Jet Fragmentation Function Moments in Heavy Ion Collisions
Matteo Cacciari, Paloma Quiroga-Arias, Gavin P. Salam, Gregory Soyez
TL;DR
The paper addresses how the large underlying-event in heavy-ion collisions distorts jet fragmentation functions and proposes using fragmentation-function moments $M_N$ to diagnose medium-induced modifications. It develops two jet-area-based background subtraction strategies, one in $z$-space and one in $N$-space, and demonstrates that moments can be corrected for background fluctuations, enabling jet-by-jet analysis. An improved moment-space subtraction incorporating fluctuations and correlations yields closer agreement with quenched fragmentation patterns and enhances the ability to distinguish quenching scenarios.
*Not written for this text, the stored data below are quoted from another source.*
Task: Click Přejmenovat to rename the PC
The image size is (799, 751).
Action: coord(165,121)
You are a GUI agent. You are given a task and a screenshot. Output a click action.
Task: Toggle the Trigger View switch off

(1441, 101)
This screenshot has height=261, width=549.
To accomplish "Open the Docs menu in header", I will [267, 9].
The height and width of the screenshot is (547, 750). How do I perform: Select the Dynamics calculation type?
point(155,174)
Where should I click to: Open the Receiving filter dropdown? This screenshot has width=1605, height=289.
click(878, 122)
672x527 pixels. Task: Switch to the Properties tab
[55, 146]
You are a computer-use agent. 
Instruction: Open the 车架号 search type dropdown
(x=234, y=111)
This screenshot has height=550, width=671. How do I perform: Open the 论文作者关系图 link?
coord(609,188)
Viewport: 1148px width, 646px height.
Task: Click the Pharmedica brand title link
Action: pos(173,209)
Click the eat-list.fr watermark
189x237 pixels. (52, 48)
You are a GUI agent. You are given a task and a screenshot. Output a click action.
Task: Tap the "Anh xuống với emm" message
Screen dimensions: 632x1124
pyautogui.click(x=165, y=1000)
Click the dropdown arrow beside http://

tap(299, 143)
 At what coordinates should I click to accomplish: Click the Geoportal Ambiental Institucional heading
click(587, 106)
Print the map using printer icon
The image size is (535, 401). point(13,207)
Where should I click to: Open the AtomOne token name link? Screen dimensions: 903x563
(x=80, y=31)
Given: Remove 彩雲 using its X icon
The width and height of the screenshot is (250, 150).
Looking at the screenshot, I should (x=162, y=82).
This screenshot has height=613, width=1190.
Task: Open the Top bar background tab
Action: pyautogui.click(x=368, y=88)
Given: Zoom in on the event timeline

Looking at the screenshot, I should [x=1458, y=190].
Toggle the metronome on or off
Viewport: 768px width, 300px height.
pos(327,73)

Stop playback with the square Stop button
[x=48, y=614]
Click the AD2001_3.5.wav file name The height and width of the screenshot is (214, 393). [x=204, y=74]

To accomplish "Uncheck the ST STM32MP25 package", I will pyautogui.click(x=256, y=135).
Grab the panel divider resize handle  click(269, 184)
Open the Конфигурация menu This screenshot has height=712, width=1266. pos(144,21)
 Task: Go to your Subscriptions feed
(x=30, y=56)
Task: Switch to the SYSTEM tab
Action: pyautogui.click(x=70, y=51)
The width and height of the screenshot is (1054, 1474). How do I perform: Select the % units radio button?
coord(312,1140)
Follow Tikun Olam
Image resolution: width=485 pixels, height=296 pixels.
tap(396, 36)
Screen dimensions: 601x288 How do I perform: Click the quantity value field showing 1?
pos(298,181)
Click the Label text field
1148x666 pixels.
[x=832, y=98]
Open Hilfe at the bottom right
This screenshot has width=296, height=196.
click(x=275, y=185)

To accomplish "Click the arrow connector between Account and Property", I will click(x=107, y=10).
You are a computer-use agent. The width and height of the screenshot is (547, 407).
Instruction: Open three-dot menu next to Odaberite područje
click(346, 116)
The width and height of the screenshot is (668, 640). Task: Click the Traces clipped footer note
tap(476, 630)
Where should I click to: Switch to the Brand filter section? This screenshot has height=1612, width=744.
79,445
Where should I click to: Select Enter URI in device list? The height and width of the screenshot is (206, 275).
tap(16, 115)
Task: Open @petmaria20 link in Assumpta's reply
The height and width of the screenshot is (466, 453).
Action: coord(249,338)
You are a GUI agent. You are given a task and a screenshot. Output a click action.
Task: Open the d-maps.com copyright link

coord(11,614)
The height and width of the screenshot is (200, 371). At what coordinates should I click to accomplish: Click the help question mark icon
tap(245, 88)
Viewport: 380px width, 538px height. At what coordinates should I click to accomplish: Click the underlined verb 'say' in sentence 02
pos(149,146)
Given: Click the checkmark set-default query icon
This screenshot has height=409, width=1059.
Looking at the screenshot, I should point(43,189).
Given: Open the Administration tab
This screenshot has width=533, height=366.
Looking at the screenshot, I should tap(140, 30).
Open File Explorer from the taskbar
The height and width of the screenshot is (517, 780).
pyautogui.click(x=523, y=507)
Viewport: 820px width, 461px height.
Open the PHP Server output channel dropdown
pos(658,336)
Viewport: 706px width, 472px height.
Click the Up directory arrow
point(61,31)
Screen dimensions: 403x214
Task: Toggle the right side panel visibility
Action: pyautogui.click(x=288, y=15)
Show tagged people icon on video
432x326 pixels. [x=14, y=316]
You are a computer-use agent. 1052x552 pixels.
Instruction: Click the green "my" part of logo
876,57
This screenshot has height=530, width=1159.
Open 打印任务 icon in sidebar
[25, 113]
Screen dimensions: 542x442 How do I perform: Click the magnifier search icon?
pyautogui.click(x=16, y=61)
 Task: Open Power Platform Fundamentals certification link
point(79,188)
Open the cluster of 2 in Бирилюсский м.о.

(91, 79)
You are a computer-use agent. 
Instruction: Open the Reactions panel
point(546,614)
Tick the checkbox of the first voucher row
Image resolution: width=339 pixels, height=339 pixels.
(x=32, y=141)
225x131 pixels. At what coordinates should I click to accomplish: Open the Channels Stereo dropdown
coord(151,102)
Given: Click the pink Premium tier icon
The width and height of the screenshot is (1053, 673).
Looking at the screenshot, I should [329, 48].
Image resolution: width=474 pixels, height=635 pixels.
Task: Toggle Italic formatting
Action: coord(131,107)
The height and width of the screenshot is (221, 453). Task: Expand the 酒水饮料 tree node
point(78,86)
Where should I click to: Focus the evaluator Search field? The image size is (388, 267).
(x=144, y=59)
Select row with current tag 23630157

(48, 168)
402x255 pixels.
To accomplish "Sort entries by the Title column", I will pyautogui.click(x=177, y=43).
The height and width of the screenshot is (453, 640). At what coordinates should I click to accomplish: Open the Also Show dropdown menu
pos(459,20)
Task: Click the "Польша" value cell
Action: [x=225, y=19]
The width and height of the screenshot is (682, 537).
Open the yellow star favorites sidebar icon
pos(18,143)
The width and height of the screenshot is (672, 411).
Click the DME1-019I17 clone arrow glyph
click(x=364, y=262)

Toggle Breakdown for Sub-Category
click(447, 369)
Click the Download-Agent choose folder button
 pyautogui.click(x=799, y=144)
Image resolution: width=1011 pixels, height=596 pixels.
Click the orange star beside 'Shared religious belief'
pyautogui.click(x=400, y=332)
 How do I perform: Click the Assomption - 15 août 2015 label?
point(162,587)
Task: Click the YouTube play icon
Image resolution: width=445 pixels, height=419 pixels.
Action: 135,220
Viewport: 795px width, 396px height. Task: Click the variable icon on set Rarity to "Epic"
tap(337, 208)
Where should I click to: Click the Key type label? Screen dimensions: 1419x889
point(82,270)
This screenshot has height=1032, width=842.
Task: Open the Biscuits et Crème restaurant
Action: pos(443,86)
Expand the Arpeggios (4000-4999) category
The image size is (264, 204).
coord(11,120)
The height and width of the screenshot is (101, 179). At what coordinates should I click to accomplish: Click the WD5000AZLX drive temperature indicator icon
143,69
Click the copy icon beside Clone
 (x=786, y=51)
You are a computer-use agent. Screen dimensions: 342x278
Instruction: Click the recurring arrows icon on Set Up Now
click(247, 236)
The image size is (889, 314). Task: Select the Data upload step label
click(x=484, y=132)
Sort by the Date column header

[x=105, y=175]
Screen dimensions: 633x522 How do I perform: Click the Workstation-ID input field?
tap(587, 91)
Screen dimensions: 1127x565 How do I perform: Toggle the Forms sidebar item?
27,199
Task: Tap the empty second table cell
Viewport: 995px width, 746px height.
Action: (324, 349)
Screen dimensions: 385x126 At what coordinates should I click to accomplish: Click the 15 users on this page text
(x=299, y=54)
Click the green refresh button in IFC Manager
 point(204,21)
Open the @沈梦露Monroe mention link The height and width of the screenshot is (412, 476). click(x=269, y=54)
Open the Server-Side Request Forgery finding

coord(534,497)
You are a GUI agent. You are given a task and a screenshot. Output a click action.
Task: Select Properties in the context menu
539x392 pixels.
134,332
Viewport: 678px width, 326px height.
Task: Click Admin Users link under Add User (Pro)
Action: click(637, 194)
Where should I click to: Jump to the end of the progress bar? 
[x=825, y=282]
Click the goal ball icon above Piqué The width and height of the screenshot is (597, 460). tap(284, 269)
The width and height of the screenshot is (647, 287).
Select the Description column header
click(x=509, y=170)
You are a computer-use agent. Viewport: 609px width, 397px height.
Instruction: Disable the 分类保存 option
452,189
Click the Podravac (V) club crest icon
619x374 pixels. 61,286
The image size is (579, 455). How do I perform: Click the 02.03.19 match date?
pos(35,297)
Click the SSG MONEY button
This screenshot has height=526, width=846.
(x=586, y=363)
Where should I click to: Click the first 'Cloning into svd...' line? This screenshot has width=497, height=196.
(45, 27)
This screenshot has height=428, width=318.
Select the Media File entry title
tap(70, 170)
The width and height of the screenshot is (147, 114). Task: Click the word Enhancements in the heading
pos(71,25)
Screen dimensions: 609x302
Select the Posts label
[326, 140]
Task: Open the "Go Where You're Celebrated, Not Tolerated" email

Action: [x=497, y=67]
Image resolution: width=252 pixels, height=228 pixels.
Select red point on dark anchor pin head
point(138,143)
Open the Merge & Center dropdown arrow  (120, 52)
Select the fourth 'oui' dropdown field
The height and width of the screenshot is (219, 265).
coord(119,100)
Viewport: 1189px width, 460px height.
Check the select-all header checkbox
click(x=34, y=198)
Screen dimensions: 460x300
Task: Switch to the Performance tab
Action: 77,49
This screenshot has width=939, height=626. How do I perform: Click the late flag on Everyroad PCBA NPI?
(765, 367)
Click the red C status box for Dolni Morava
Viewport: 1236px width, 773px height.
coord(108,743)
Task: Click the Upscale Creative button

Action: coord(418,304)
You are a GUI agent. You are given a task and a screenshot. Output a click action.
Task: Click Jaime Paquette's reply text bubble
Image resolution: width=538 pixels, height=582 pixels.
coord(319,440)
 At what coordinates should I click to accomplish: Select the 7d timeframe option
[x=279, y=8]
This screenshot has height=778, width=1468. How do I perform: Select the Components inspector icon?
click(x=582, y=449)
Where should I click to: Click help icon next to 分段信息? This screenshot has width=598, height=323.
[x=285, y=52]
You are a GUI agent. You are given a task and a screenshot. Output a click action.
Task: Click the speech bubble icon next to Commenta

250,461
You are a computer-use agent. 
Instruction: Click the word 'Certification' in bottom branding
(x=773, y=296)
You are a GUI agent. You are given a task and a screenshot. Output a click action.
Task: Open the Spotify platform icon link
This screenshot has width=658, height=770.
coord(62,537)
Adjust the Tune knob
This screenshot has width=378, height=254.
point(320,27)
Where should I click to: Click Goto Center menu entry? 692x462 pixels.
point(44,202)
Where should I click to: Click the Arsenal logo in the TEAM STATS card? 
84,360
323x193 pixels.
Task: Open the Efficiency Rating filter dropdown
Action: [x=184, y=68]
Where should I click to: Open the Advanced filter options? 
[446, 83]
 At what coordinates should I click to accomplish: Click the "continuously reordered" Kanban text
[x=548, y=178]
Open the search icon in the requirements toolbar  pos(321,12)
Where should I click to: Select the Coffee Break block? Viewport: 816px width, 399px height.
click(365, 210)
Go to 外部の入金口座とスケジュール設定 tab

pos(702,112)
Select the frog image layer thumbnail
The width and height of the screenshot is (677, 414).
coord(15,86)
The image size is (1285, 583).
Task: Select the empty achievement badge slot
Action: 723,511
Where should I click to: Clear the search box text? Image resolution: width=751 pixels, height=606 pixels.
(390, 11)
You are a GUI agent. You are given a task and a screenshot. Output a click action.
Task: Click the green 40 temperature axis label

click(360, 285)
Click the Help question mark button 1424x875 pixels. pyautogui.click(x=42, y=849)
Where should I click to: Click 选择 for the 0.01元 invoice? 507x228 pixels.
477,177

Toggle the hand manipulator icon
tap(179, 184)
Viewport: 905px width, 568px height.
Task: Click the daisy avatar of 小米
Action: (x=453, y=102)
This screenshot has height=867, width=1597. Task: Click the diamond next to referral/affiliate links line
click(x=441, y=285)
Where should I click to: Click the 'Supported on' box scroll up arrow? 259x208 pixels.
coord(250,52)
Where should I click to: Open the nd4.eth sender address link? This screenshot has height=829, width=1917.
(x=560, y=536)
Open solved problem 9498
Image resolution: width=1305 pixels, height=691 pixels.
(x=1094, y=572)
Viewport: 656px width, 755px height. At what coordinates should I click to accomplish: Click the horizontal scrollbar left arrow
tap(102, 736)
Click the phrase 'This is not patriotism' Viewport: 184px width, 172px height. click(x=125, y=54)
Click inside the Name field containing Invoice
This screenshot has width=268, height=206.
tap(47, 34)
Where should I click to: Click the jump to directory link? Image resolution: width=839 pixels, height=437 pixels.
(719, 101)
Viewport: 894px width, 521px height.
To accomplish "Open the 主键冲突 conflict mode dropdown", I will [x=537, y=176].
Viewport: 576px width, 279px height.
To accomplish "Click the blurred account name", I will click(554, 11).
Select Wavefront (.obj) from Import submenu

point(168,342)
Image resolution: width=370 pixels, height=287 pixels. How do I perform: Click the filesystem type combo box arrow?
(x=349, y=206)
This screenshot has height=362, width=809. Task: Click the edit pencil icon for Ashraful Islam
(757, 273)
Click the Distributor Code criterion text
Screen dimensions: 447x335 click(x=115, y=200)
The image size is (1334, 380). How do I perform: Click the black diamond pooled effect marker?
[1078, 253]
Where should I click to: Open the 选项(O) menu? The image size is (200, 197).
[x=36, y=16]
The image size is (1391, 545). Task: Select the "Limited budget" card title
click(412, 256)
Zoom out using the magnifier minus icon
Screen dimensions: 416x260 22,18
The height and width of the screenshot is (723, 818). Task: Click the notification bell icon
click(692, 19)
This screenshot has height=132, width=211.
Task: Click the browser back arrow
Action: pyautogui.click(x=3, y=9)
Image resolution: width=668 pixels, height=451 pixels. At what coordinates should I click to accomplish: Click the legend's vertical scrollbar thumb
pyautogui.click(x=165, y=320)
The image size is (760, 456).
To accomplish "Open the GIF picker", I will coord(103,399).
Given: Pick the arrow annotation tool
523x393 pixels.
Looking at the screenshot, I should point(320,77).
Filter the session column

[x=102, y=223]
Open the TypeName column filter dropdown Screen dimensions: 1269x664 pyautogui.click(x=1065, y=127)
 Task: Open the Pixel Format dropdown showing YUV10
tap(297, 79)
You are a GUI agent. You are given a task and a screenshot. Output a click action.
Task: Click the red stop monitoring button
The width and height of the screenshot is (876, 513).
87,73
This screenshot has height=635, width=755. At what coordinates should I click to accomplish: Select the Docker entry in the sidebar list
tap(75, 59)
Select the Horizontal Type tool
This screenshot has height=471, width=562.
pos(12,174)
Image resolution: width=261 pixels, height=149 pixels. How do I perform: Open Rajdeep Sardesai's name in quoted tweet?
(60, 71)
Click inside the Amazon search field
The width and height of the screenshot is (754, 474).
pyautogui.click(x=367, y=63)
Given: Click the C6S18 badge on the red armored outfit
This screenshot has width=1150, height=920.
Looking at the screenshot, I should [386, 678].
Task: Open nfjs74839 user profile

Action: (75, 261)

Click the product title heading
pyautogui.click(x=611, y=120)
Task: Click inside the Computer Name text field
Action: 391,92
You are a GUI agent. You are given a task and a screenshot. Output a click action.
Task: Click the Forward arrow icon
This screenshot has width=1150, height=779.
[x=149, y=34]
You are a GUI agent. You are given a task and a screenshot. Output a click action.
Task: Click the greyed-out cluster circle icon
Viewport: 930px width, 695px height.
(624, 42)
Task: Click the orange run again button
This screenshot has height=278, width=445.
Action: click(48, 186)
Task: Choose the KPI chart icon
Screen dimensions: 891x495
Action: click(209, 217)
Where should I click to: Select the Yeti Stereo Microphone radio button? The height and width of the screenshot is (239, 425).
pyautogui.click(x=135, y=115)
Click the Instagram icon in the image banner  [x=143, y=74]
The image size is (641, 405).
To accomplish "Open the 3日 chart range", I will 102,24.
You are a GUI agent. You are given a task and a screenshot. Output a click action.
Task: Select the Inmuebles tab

The work provides practical guidance for experimental analyses and a FastJet add-on to implement the methods.
Abstract
The nature of a jet's fragmentation in heavy-ion collisions has the potential to cast light on the mechanism of jet quenching. However the presence of the huge underlying event complicates the reconstruction of the jet fragmentation function as a function of the momentum fraction z of hadrons in the jet. Here we propose the use of moments of the fragmentation function. These quantities appear to be as sensitive to quenching modifications as the fragmentation function directly in z. We show that they are amenable to background subtraction using the same jet-area based techniques proposed in the past for jet p_t's. Furthermore, complications due to correlations between background-fluctuation contributions to the jet's p_t and to its particle content are easily corrected for.